Procura-se uma crônica desesperadamente
Inspiração é uma coisinha cabulosa,
só aparece mesmo quando tá a fim. Você fica lá, paralisado diante da tela ou do papel, tentando espremer o
mínimo de originalidade e criatividade para escrever algo decente. É um
sofrimento dos dedos estáticos e da mente em ebulição. É a dor da criação
textual que, guardada às devidas proporções, pode ser agonizante.
Isso aconteceu comigo numa
segunda-feira à tarde, numa aula de redação jornalística. Foi-me solicitado:
“faça uma crônica de tema livre, de 600 a 800 palavras”. Parece simples para um
estudante de jornalismo escrever um tantinho assim de palavras de um gênero
consideravelmente agradável. Pode até ser viu, mas o que mais latejou e
perturbou o meu pouco de juízo foi o “tema livre”. Livre! Livre... Livre? Ai se
instalou o caos da dúvida, a pontada da indecisão. Primeiro, tentei pensar de
modo racional e didático, fazer um índice de livro brotar na minha
desorganização vespertina. A primeira pergunta surgiu como um início de
salvação que precisava desesperadamente. “Afinal, o que caracteriza uma
crônica?”. O pensamento se rebelou. Atualidade, ordem cronológica, cotidiano,
literatura, humor, reflexão, liberdade, foi isso que estalava em mim. O que
aconteceu comigo nesses dias que pudesse ter todas essas palavras dentro? Um
fato atual do meu cotidiano que seguisse uma ordem no tempo que trouxesse um teor reflexivo com pitadas humorísticas e com uma escrita
livre que beirava a
literária. Assim mesmo, sem pontuação e com um repeteco de “quês” para dizer
que não sei o que e não sei por onde. Nada. Nem um minúsculo sinal de vida
criativa se manifestava naquela tarde.
Era preciso agir rápido. 15:04h.
Tracei um breve panorama da semana: a pia do banheiro quebrou, o cachorro do
meu amigo com suspeita de epilepsia (leia-se o cão, não meu amigo), fiquei
desesperado quando meu celular descarregou, passei uma dia todo sem comer nada
para ir a um rodízio que no final desandou, fiz exame de urina e minha mãe veio
me visitar. Um resumo de semana digno de um capricorniano normal numa vida
normal. Constatei que nada dessa lista singela de acontecimentos queria ser
personagem de uma crônica de faculdade. Não menosprezando os eventos citados,
cada um deles poderia inspirar uma bela história nos moldes “cronicológicos”.

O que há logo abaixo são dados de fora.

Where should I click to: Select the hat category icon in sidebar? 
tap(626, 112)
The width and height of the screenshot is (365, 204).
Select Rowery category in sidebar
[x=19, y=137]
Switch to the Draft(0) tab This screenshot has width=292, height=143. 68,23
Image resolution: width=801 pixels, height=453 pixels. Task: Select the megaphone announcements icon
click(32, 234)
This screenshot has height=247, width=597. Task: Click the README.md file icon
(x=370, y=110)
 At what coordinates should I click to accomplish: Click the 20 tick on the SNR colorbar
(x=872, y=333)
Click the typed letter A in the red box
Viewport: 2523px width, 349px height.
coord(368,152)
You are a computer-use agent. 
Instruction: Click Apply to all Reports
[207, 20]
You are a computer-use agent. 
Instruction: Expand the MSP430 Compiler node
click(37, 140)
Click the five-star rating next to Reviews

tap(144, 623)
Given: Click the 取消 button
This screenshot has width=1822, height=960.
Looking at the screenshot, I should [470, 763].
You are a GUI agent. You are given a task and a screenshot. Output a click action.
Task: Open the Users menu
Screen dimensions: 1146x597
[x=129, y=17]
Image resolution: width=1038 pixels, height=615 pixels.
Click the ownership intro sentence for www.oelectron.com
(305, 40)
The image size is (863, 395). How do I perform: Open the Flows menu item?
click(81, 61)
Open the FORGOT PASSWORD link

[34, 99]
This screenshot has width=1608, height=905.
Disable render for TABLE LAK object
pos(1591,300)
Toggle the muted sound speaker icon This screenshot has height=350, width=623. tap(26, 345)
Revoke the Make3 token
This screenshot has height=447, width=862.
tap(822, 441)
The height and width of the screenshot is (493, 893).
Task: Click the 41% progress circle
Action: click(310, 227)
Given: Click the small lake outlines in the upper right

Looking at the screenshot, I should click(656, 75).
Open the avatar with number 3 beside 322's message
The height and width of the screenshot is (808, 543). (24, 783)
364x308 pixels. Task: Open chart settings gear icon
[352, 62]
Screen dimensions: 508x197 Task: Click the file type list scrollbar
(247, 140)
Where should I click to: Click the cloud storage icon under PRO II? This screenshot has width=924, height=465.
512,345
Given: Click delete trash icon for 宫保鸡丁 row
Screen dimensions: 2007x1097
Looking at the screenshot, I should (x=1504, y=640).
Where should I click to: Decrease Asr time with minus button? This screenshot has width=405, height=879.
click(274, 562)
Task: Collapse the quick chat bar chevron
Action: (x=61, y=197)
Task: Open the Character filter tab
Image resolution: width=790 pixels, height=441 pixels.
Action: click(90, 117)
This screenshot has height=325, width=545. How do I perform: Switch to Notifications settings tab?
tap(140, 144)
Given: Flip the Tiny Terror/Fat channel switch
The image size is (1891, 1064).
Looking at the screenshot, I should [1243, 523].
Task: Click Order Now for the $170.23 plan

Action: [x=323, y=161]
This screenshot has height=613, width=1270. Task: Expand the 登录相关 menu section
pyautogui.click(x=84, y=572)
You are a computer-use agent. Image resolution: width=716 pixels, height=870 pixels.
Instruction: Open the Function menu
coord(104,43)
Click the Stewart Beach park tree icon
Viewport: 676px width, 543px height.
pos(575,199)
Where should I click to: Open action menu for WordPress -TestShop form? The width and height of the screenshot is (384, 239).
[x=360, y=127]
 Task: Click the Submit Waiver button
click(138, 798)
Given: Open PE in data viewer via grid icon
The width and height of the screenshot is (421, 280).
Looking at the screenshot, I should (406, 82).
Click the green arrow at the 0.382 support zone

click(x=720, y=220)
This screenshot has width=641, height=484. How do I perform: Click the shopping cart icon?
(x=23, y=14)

Mas não naquela tarde. Uma tarde de paralisia
jornalístico-criativo-psicoliterário. Meu outro colega, sentado ao meu lado,
também não havia começado nenhum traço. Tudo branco também. Aí pensei: “não
estou sozinho nessa”. Que nada! Descobri que o faltava para ele não era a
inspiração, nem o desespero do “tema livre”, era somente a concentração. Eu, ao
contrário, já tinha me concentrado o suficiente para mover a China do
continente asiático.
De repente, não mais que de repente,
do líquido se fez o sólido, da casca se fez o recheio (qualquer semelhança com
o Soneto da Separação, poema de Vinícius de Moraes não é mera coincidência, é
palhaçada mesmo) e, ENFIM, saiu algo cronicamente classificável: o que se leu até agora e o que se vai ler
até o fim da página. Presumo que tenha conseguido atingir alguns critérios do
que se deseja numa crônica. Apenas presumo, e de forma discreta. Segui uma
ordem cronológica (isso tenho certeza), descrevi um fato atual do meu cotidiano
(aconteceu agorinha mesmo comigo), fiz uma reflexão (boba, mas fiz),
acrescentei uma pitada de humor (isso não posso garantir de forma alguma), me
aproximei da literatura (de bolso para iniciantes não-instruídos) e abusei da
liberdade (esse critério fui eu que deduzi, nem sei se é aceitável do ponto de
vista estilístico). Enfim, a ponto de preencher o limite de palavras estipulado
pelas normas acadêmicas e poder encerrar essa preguiça mental, fica uma lição
de vida: é de espremida em espremida que a crônica se consolida.